Imagine you’ve been asked to help put together a puzzle. It’s a very large puzzle with a lot of pieces—and once you put it together, it will help you resolve an important problem. You’re told that the vast majority of the puzzle pieces you’ll need are kept behind a particular door. Naturally, you head inside and turn on the light. Before you sits a vast warehouse of cardboard boxes. Some are labeled while others are not, some are within your grasp and many others are stacked on towering shelves.

Swap the puzzle pieces in this analogy out with environmental data, and you can begin to grasp the situation faced by data leaders across the federal government working on evidenced-based environmental policy-making; especially Chief Data Officers (CDOs).

The origins of that status quo aren’t complicated: the 2018 Evidence Act created the CDO position across federal agencies, and designed the role to lead efforts to find, organize, and deliver the many “puzzle pieces” that will help us answer vital national policy questions, such as:

Is our water safe to drink, and how can we make it safer?
Are our infrastructure investments reaching communities that need them most?
How do we manage invasive species in a changing climate?
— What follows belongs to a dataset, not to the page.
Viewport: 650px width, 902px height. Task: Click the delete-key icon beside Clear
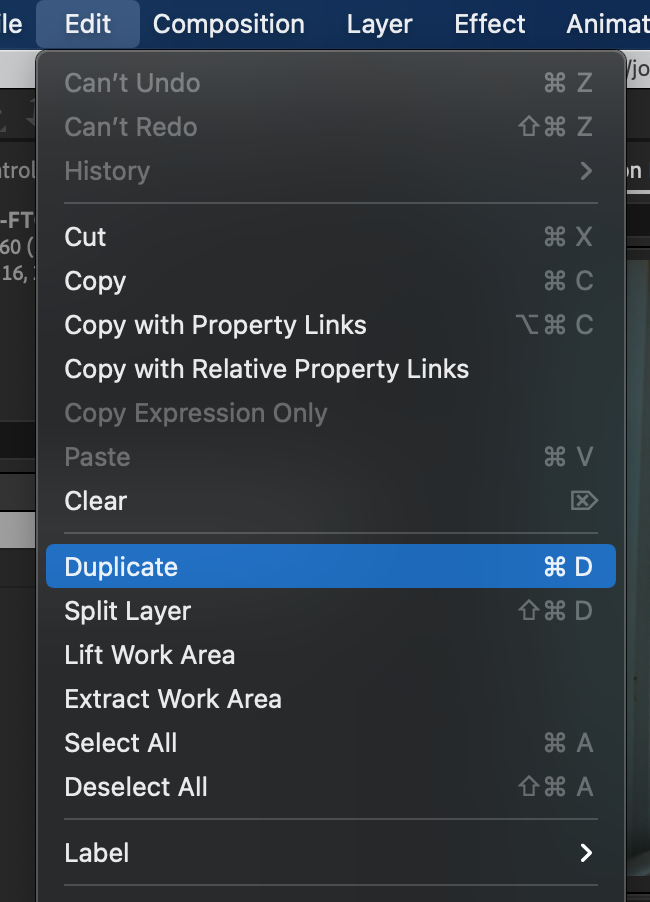point(584,500)
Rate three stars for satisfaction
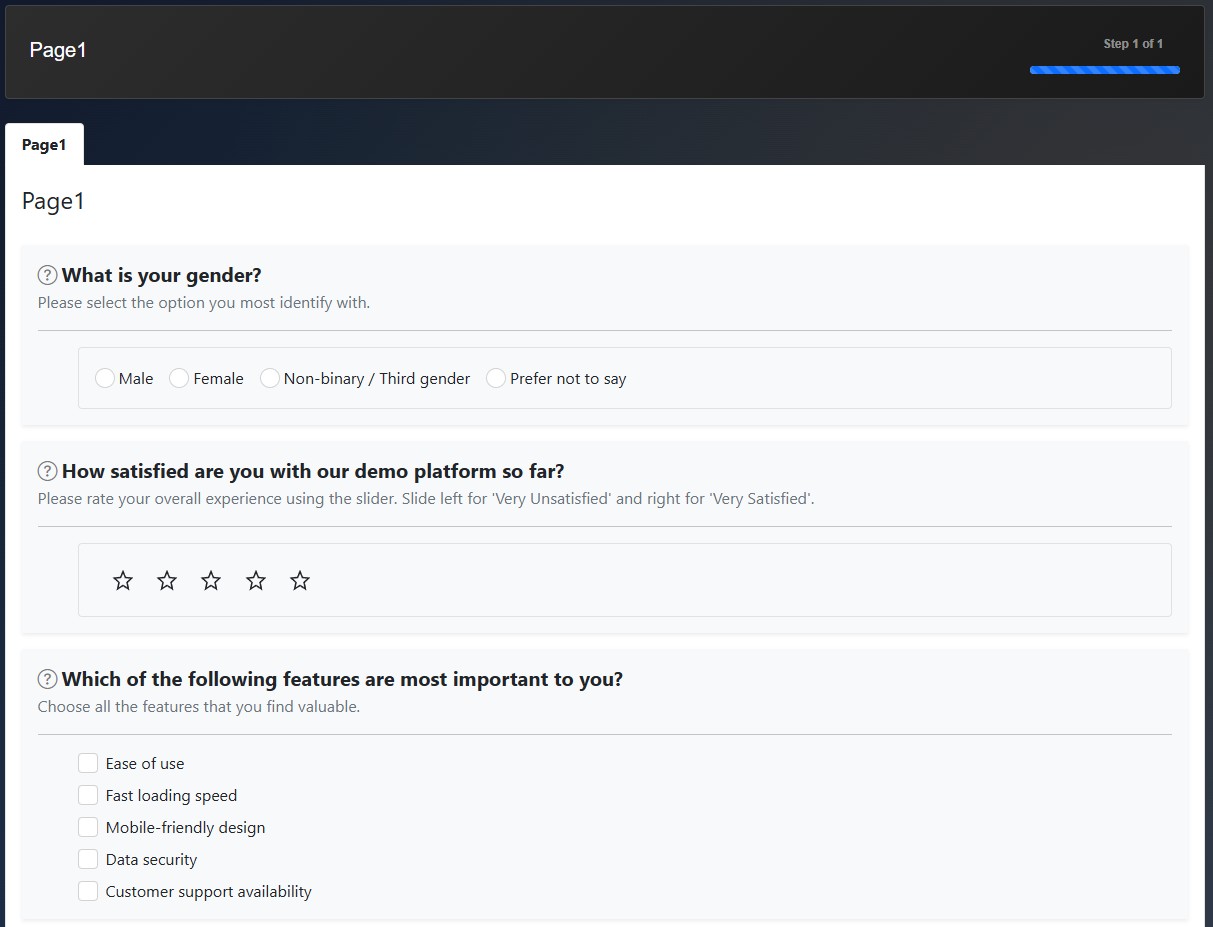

Back at the warehouse, the good news for CDOs is that there are a ton of people that work with puzzle pieces all day, every day, and who know parts of the warehouse very well since they were involved in packing and storing the boxes to begin with. The bad news for CDOs, though, is that these experts don’t report to them—and there hasn’t been a clear method for labeling and organizing the boxes for many years. Worse still is the fact that some of the puzzle pieces are for older puzzles that no one is working on anymore.

With this challenging context in mind, EPIC set out to learn more about the capacity issues environmental data leaders like CDOs face today—and to define strategies that might help them build or bolster the capacity they need when it comes to environmental data.

What We Learned

To learn more, we conducted a series of interviews with numerous data leaders in environmental agencies (e.g., EPA, NOAA, the Forest Service, DOI). Here are the key things we discovered during the course of those conversations:
We conducted interviews with leaders involved in setting up data intermediaries to find out—and here’s what we learned:

Getting buy-in on data work from every corner of the agency is challenging. Environmental agencies create “fractals of silos”—both because regional and field offices tend to have a lot of autonomy, and because scientific work itself often pushes in the direction of specialization. If you need to gain awareness of what’s spread across your warehouse—and eventually label it—you first need to get the attention of many different teams, all with different cultures and ways of operating. That process is important but time-consuming.
A lot of time is spent navigating cascading and overlapping policies. The Evidence Act, the Geospatial Data Act, the Nelson Memo, and other data-related policies have created layers of requirements that are not always straightforward for agency staff to navigate and implement in day-to-day work. Keeping with the warehouse analogy, this challenge is like focusing on relabeling existing cardboard boxes only to be told late in the effort that you actually need to use transparent boxes of a certain size for most puzzle pieces.
Dedicated communications staffing is one of the most pressing needs. Great communicators were mentioned as one of the top capacity needs to advance data work. Data leaders are asked to communicate to many audiences and it's almost impossible to over communicate about data policies and processes, and the value of data governance for agency policy goals. Unfortunately, few CDOs have dedicated communications capacity at their disposal. That needs to change.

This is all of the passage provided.